The selectivity of hydrocortisone for the glucocorticoid receptor is not due to a different binding affinity of hydrocortisone to the two receptors but to the protection of the mineralocorticoid receptor by locally high concentrations of the enzyme 11 ß-hydroxysteroid dehydrogenase, which converts Cortisol (hydrocortisone) to the inactive cortisone. This enzyme is inhibited by one of the components of liquorice, and can occasionally harbour a genetic defect. Therefore both acquired (in liquorice addicts) and inherited syndromes of 'pseudohyperaldo-steronism' can occasionally occur.

Hydrocortisone (Cortisol) is the principal naturally occurring steroid; it is taken orally; a soluble salt can be given i.v. for rapid effect in emergency (whether due to deficiency, allergy or inflammatory disease). A suspension (Hydrocortisone Acetate Inj.) can be given intra-articularly.

Parenteral preparation for systemic effect: the soluble Hydrocortisone Sodium Succinate Inj. is used for quick (1-2 h) effect; for continuous effect about 8-hourly administration is appropriate. Prednisolone Acetate Inj. i.m. is an alternative, once or twice a week.

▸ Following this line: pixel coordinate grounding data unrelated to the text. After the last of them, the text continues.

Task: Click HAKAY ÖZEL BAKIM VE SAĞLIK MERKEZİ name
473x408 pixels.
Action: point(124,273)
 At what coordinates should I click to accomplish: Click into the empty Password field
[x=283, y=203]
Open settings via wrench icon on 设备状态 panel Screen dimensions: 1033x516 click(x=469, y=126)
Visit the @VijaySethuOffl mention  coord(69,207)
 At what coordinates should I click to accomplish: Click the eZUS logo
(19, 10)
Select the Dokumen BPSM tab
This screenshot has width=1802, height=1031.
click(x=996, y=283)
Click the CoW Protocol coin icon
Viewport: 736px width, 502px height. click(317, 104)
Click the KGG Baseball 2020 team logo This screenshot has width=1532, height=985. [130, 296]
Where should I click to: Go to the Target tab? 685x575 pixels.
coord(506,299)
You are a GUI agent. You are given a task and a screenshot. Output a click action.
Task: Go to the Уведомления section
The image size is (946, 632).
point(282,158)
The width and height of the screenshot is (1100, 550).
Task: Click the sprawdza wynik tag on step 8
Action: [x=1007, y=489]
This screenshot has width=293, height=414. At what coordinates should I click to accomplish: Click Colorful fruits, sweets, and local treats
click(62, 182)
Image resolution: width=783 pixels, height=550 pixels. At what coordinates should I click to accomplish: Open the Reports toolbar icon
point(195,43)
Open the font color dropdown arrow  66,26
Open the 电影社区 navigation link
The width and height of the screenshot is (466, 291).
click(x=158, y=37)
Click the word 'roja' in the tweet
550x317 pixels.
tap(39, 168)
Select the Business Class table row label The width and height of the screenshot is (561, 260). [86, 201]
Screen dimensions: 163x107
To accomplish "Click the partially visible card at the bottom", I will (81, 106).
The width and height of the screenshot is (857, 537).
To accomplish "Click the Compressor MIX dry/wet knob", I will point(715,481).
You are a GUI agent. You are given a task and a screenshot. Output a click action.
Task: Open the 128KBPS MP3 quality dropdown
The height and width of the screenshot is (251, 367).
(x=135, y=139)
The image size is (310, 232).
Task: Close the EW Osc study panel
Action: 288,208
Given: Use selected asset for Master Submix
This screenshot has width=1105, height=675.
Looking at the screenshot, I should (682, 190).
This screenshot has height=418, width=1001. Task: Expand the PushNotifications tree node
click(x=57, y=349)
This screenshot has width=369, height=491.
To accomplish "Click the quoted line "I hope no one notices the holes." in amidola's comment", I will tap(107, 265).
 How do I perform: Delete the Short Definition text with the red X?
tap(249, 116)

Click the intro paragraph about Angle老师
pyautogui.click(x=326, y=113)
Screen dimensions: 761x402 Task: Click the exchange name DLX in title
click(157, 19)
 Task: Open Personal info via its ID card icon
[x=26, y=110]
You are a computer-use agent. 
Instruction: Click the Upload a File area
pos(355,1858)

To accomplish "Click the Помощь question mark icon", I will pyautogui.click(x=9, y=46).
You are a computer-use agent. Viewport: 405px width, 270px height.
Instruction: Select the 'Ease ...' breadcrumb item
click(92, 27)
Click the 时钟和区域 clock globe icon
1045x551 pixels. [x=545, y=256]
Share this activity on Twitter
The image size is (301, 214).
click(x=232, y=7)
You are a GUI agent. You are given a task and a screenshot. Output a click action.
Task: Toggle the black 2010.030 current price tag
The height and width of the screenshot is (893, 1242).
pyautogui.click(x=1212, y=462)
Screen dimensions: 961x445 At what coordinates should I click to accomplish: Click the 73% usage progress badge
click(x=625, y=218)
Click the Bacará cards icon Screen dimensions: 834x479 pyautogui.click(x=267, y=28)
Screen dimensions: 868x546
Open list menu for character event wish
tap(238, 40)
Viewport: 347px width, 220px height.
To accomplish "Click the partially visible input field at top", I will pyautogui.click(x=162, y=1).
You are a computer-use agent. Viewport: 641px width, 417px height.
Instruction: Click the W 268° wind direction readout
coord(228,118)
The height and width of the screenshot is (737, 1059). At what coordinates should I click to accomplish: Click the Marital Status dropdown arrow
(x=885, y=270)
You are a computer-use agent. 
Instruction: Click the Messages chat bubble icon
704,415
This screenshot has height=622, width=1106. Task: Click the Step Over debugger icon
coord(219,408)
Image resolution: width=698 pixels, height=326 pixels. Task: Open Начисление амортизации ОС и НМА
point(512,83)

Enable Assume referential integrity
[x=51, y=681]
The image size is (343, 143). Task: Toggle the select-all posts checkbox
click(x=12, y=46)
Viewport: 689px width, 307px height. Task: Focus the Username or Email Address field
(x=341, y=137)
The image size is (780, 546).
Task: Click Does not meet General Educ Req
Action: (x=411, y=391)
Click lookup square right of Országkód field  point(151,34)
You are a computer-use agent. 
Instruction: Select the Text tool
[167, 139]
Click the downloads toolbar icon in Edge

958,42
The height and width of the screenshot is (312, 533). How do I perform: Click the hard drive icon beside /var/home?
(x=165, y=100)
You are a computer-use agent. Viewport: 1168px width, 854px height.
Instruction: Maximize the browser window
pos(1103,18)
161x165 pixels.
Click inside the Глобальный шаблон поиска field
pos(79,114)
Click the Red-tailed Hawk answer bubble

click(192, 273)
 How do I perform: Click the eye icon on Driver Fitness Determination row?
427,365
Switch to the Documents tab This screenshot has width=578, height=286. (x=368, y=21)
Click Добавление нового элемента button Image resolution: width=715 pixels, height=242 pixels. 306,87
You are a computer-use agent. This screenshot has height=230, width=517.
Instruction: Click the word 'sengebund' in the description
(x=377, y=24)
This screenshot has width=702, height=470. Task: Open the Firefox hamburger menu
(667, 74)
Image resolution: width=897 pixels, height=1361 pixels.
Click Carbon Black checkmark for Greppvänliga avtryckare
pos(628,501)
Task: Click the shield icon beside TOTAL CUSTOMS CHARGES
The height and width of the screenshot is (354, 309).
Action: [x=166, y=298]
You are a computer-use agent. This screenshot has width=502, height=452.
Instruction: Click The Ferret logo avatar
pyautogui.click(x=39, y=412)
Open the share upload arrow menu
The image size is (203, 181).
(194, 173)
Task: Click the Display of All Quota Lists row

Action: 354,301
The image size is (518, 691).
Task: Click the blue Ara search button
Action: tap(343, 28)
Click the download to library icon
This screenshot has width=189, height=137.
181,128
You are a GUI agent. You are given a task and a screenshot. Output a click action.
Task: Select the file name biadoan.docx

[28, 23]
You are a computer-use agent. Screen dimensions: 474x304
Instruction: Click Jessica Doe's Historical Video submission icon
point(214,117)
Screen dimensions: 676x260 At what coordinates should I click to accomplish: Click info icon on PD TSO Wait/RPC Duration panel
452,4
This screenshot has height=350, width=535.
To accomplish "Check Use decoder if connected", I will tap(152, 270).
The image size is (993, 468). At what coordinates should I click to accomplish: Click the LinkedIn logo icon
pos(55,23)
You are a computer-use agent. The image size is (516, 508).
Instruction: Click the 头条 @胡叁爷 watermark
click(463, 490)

Oral tablet strengths, see Table 34.1.

Prednisolone is predominantly anti-inflammatory (glucorticoid), biologically active, and has little sodium-retaining activity; it is the standard choice for anti-inflammatory pharmacotherapy, orally or i.m.

Prednisone is a prodrug, i.e. it is biologically inert and converted into prednisolone in the liver. Since there is 20% less on conversion there seems to be no point in using it.

Methylprednisolone is similar to prednisone; it is used i.v. for megadose pulse therapy (see below).

Fluorinated corticosteroids: triamcinolone has virtually no sodium retaining (mineralocorticoid) effect but has the disadvantage that muscle wasting may occasionally be severe and anorexia and mental depression may be more common at high dose.

Dexamethasone and betamethasone are similar, powerful predominantly anti-inflammatory steroids. They are longer-acting than prednisolone and are used for therapeutic adrenocortical suppression.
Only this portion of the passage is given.